_Brief:_
A faithful, word-for-word copy of the data below is required, without pictures.

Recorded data
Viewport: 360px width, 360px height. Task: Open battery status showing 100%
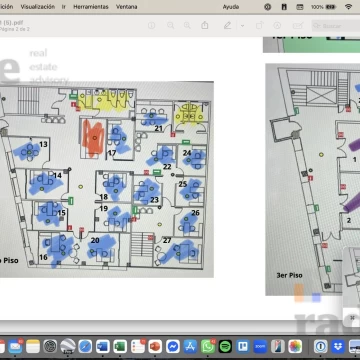(323, 7)
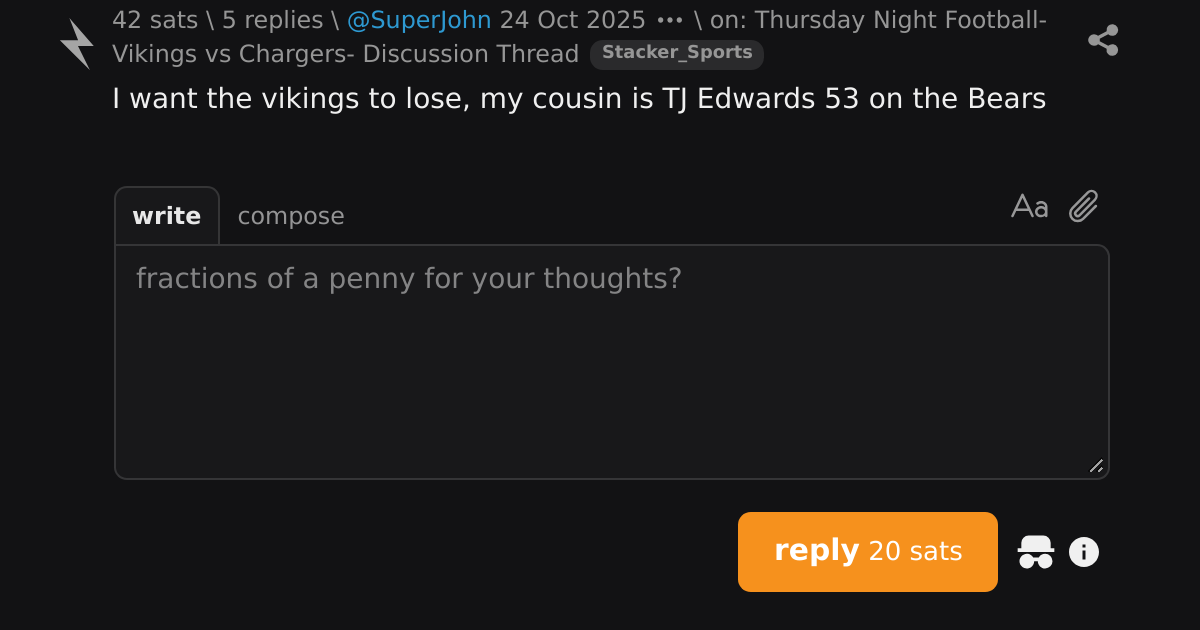This screenshot has height=630, width=1200.
Task: Select the comment text about TJ Edwards
Action: pos(579,99)
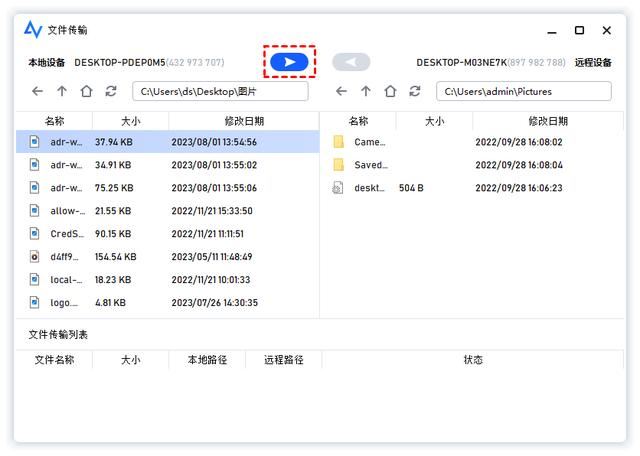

_Reply:_
Viewport: 360px width, 360px height. Task: Open battery status showing 100%
(323, 7)
This screenshot has height=630, width=1200.
Task: Select the comment text about TJ Edwards
Action: pos(579,99)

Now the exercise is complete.